*Text excerpt*.
^^^^^^^^^^^^^^^^
With respect to the latter, Pure and Symplectic both note that they can interface to VIVO. Furthermore, Symplectic can provide "VIVO services that cover installation, support, hosting and integration for institutions looking to join the VIVO network". It also provides implementation support for the Profiles Research Networking Software.

As I discuss further below, one interesting question for libraries is the relationship between the RIMs or CRIS and the institutional repository. Extensions have been written for both Dspace and Eprints to provide some RIMs-like support. For example, Dspace-Cris extends the Dspace model to cater for the Cerif entities. This is based on work done for the Scholar's Hub at Hong Kong University.

It is also interesting to note that none of the three open source educational community organizations - Kuali, The Duraspace Foundation, or The Apereo Foundation - has a directly comparable offering, although there are some adjacent activities. In particular, Kuali Coeus for Research Administration is "a comprehensive system to manage the complexities of research administration needs from the faculty researcher through grants administration to federal funding agencies", based on work at MIT. Duraspace is now the organizational home for VIVO.

Finally, there are some national approaches to providing RIMs or CRIS functionality, associated with a national view of research outputs. This is the case in South Africa, Norway and The Netherlands, for example.


Another signal that this is an emerging service category is the existence of active standards activities. Two are especially relevant here:CERIF (Common European Research Information Format) from EuroCRIS, which provides a format for exchange of data between RIM systems, and the Casrai dictionary. CASRAI is the Consortia Advancing Standards in Research Administration Information.
^^^^^^^^^^^^^^^^
*Material*.
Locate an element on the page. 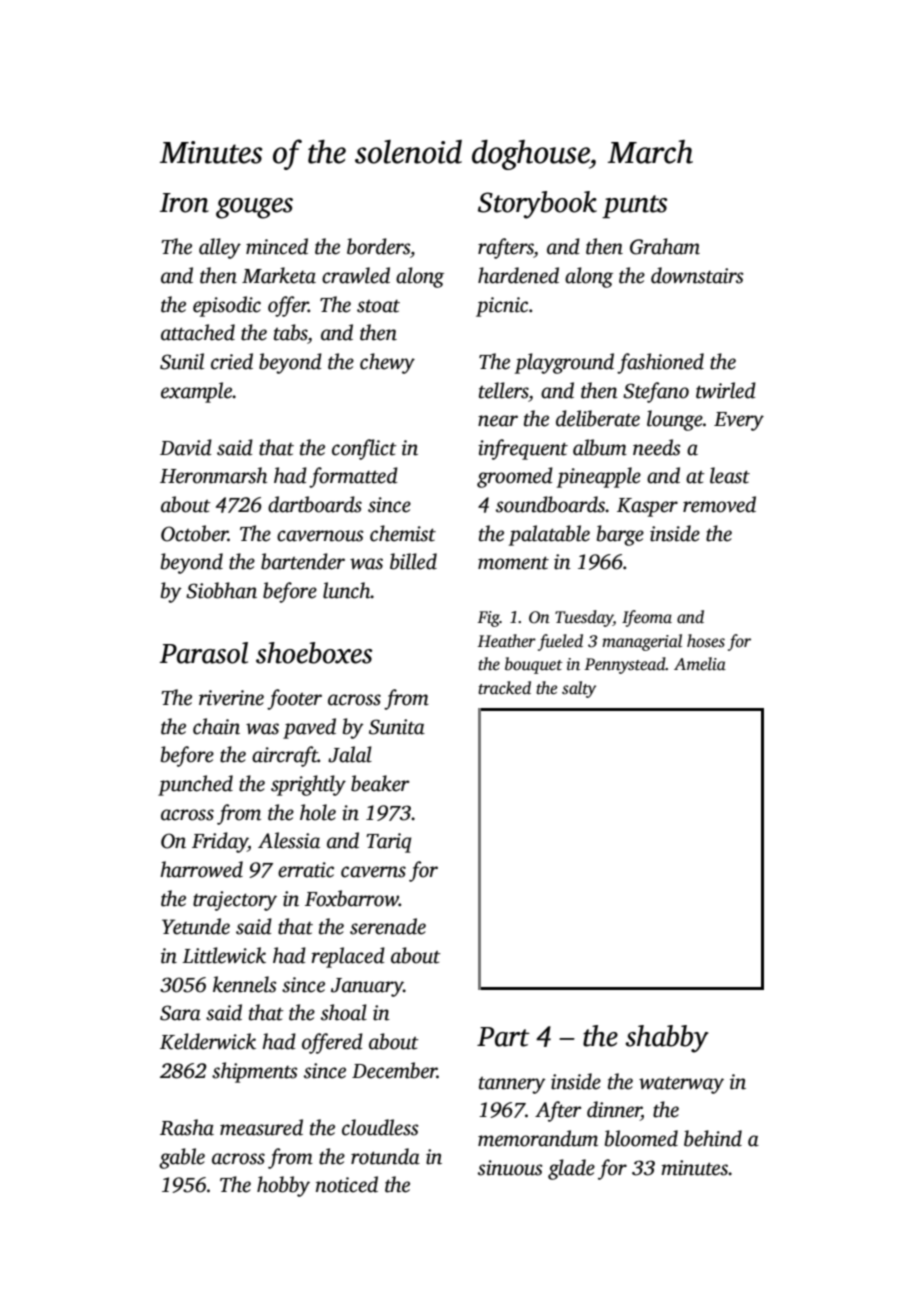 The image size is (924, 1311). hobby is located at coordinates (283, 1186).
^^^^^^^^^^^^^^^^
*Complete the following*.
a – Repeat the part of the research information management passage that opens with the words containing "As I discuss" and closes with "Hong Kong University.".
b – In the research information management passage, which organization is named as the current organizational home for VIVO?
c – Take the research information management passage further, picking up after its last sentence.
The listing isn't needed for any of this.

*Outputs by task*.
a –
As I discuss further below, one interesting question for libraries is the relationship between the RIMs or CRIS and the institutional repository. Extensions have been written for both Dspace and Eprints to provide some RIMs-like support. For example, Dspace-Cris extends the Dspace model to cater for the Cerif entities. This is based on work done for the Scholar's Hub at Hong Kong University.

b – Duraspace

c –
So, what about research information management (in this reserved sense) and libraries? One of the interesting things to happen in recent years is that a variety of other campus players are developing service agendas around digital information management that may overlap with library interests. This has happened with IT, learning and teaching support, and with the University press, for example. This coincides with another trend, the growing interest in tracking, managing and disclosing the research and learning outputs of the institution: research data, learning materials, expertise profiles, research reports and papers, and so on. The convergence of these two trends means that the library now has shared interests with the Office of Research, as well as with other campus partners. As both the local institutional and public science policy interest in university outputs grows, this will become a more important area, and the library will increasingly be a partner. Research Information Management is a part of a slowly emerging view of how institutional digital materials will be managed more holistically, with a clear connection to researcher identity.

As noted above, this interest has been more pronounced outside the US to date, but will I think become a more general interest in coming years. It will also become of more general interest to libraries. Here are some contact points.

  • The institutional repository boundary. It is acknowledged that Institutional Repositories (IRs) have been a mixed success. One reason for this is that they are to one side of researcher workflows, and not necessarily aligned with researcher incentives. Although also an additional administrative overhead, Research Information Management is better aligned with organizational and external incentives. See for example this presentation (from Royal Holloway, U of London) which notes that faculty are more interested in the CRIS than they had been in the IR, 'because it does more for them'. It also notes that the library no longer talks about the 'repository' but about updating profiles and loading full-text. There is a clear intersection between RIMs and the institutional repository and the boundary may be managed in different ways. Hong Kong University, for example, has evolved its institutional repository to include RIMs or CRIS features. Look at the publications or presentations of David Palmer, who has led this development, for more detail. There is a strong focus here on improved reputation management on the web through effective disclosure of researcher profiles and outputs. Movement in the other direction has also occurred, where a RIMs or CRIS is used to support IR-like services. Quite often, however, the RIMs and IR are working as part of an integrated workflow, as described here.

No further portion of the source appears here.